Please let us know if you have any additional questions!
Best regards,
Kyle
Bob Y.
2024-02-14 11:45:54
I see the calculator numbers .. how and where can I buy the actual product/annuity? e.g., immediate annuity
Kyle
2024-02-15 08:49:24
Hi Bob,
When you're ready to purchase your annuity, just give us a call on our toll-free number, (800) 872-6684.

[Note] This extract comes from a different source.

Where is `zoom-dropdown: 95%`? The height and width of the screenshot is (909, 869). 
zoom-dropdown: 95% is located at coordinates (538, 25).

We'll get you started with your annuity application.
Best regards,
Kyle
Larisa M.
2024-08-17 16:15:55
I'd like to start an annuity but I want a simple one and nothing too complicated or confusing. I'm 39 years old and don't make a ton of money so simple is key for me. Thanks!
Carla
2024-09-25 12:18:38
Do QLAC quotes offer a full refund if you die before the annuity starts or die before you recover what you invested?
Kyle
2024-09-25 12:39:26
Hi Carla,
Thank you for reaching out!
It would depend on the income option you've selected for your QLAC. In your case, you'll want to make sure you select a "Cash Refund" option (either single life or joint life). This will ensure that your beneficiary receives a full refund if you die before payments begin. Additionally, if you pass away after income has begun, but before you've received an amount equal to your premium, the difference would be paid to your beneficiary.